* **WHAT YOU NEED TO DO**
In the records below, find the line containing "Where should I" and return it together with every later line, exactly as written; pictures are to be omitted.

* **Stored items from a collection**
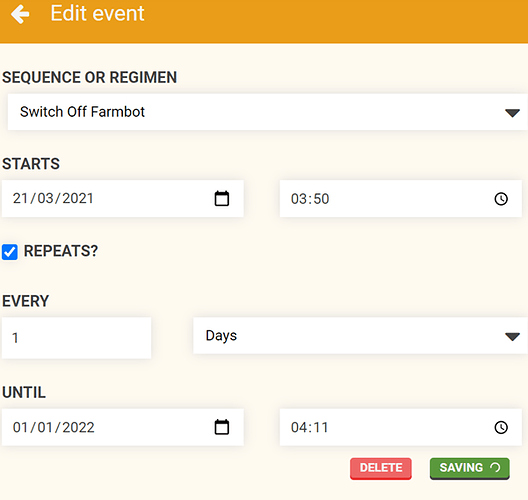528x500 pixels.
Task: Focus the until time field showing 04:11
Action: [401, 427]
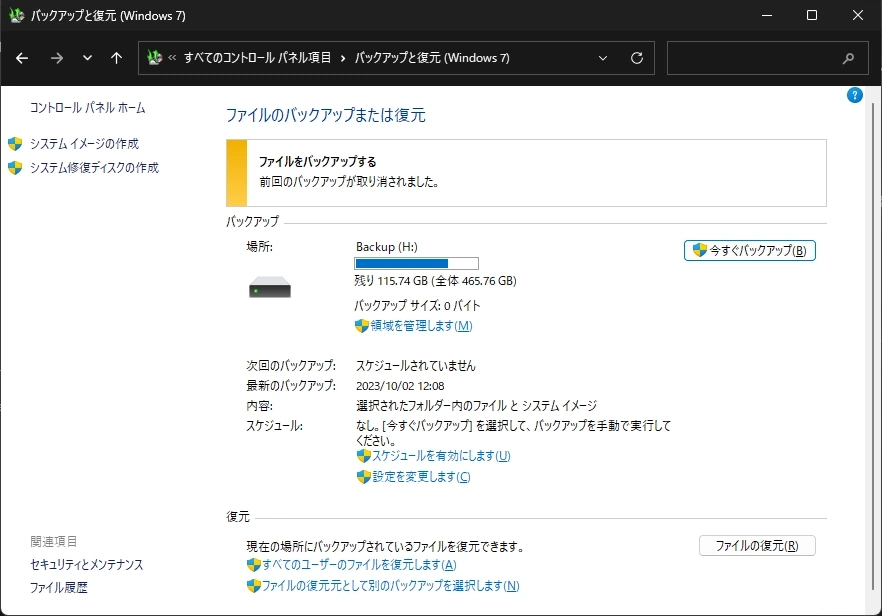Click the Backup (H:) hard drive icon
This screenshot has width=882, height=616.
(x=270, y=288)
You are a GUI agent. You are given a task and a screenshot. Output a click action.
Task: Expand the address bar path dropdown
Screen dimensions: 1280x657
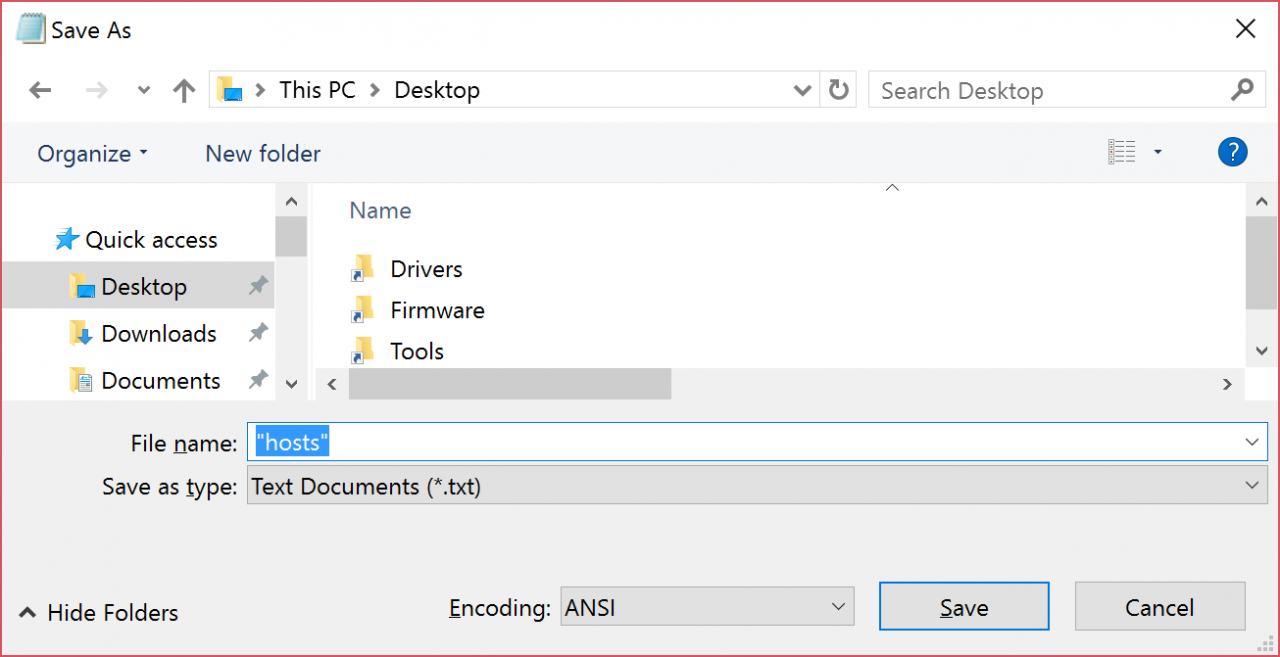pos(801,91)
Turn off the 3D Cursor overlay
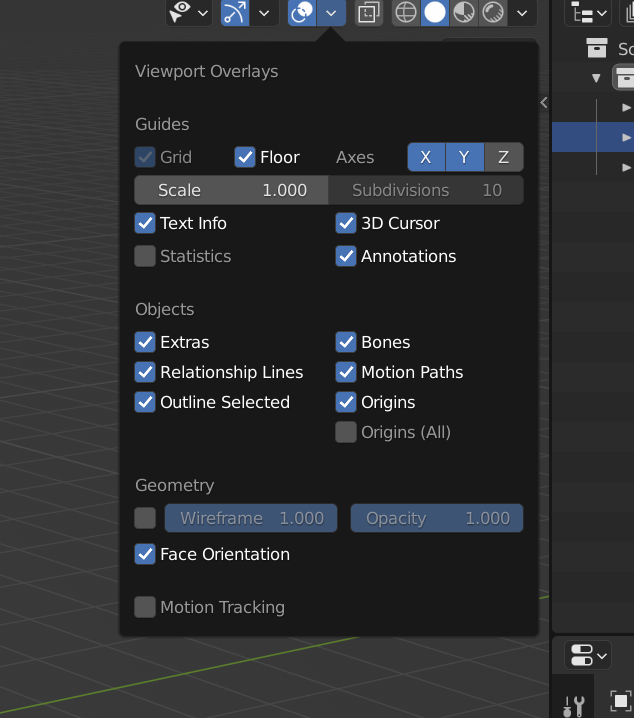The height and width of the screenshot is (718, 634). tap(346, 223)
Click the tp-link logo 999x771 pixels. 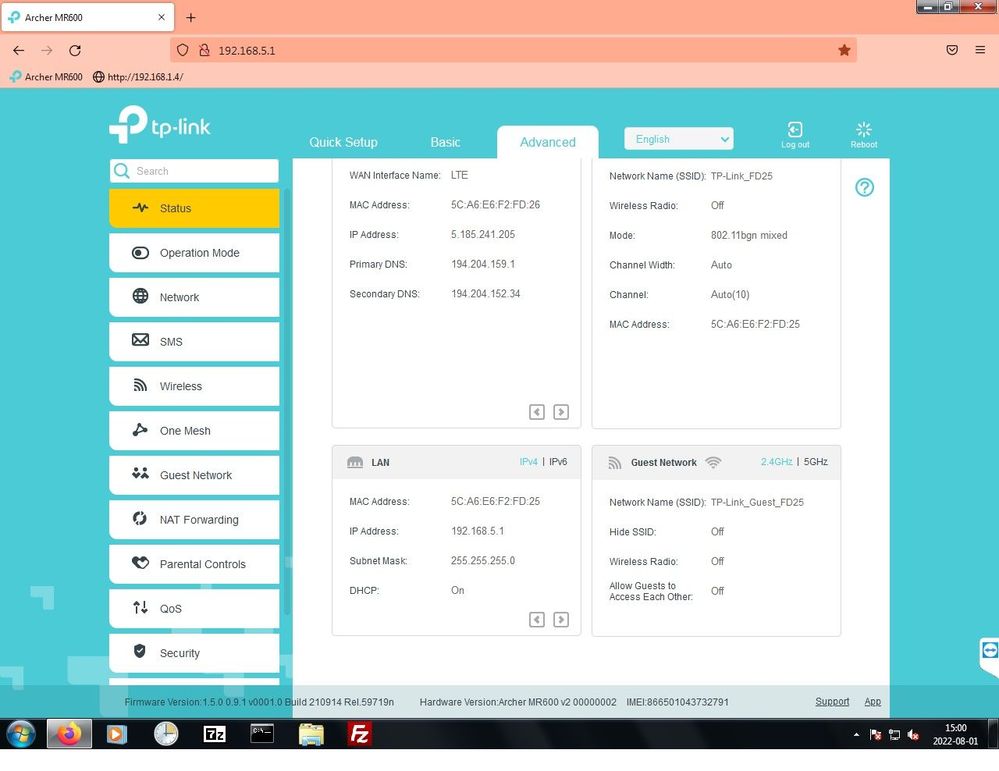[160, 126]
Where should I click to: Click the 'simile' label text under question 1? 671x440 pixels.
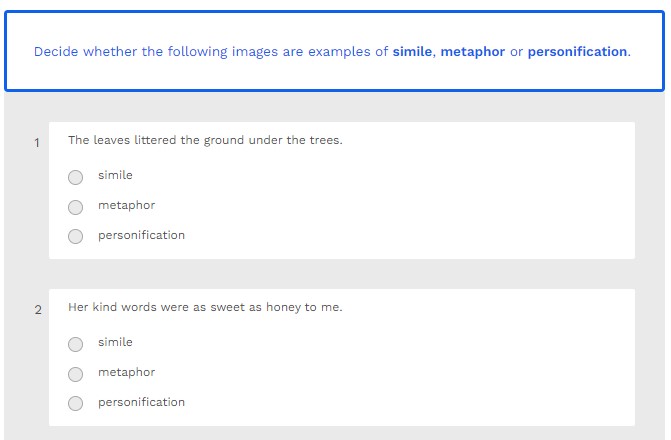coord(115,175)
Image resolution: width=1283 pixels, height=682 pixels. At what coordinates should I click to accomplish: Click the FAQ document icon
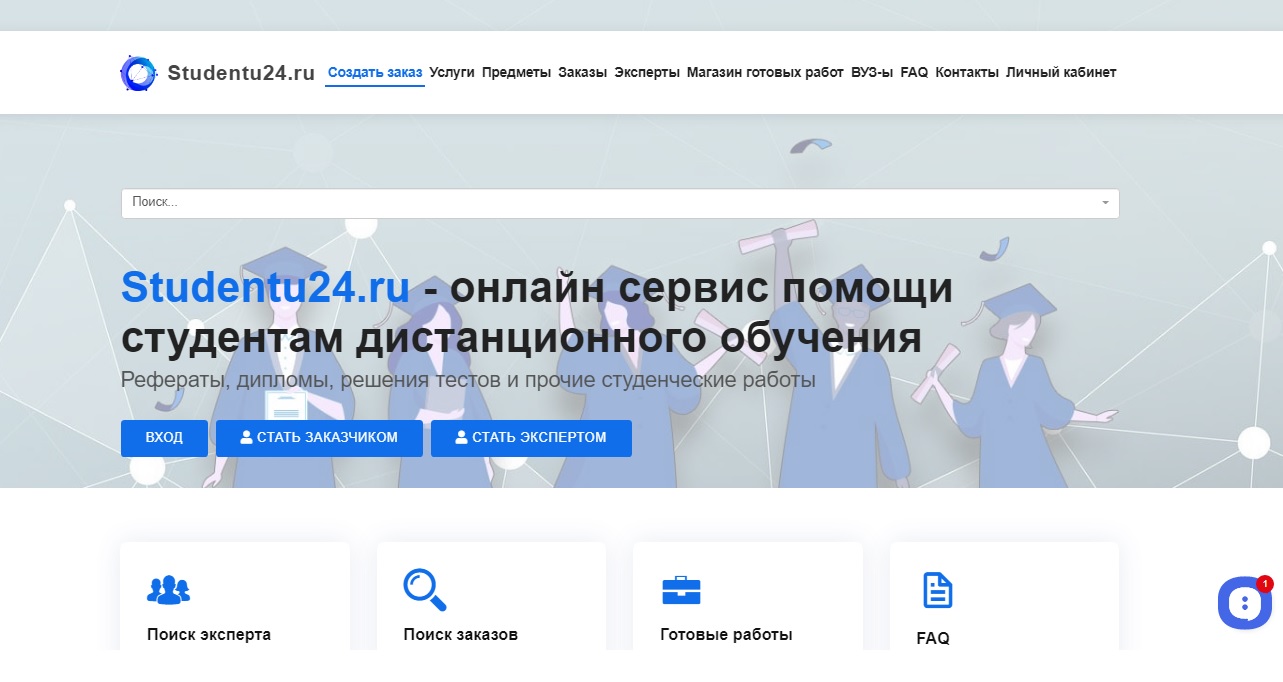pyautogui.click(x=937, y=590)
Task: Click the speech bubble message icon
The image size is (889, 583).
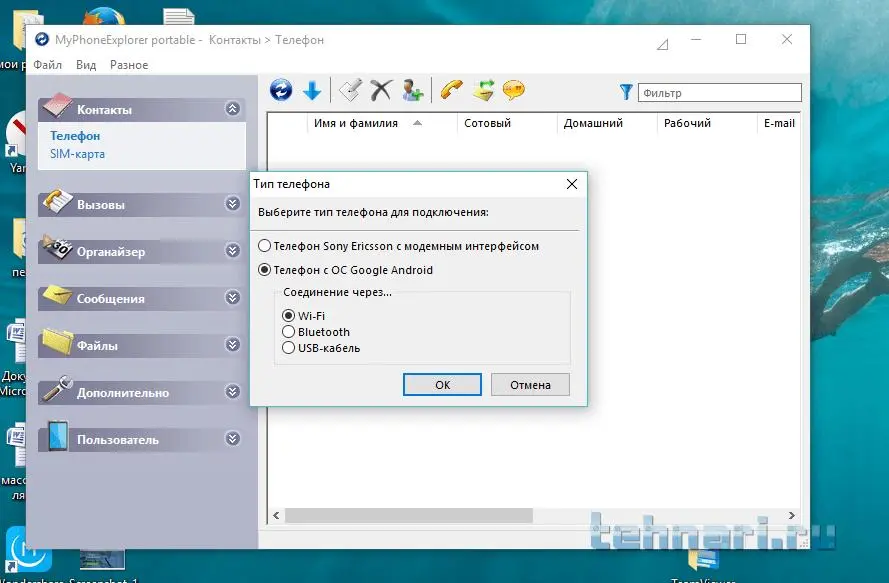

* **SOLUTION TO THIS TASK**
Where should I click to: Click the 'simile' label text under question 1? 671x440 pixels.
coord(115,175)
Image resolution: width=1283 pixels, height=682 pixels. At what coordinates should I click to accomplish: Click the FAQ document icon
pyautogui.click(x=937, y=590)
Task: Click the speech bubble message icon
The image size is (889, 583).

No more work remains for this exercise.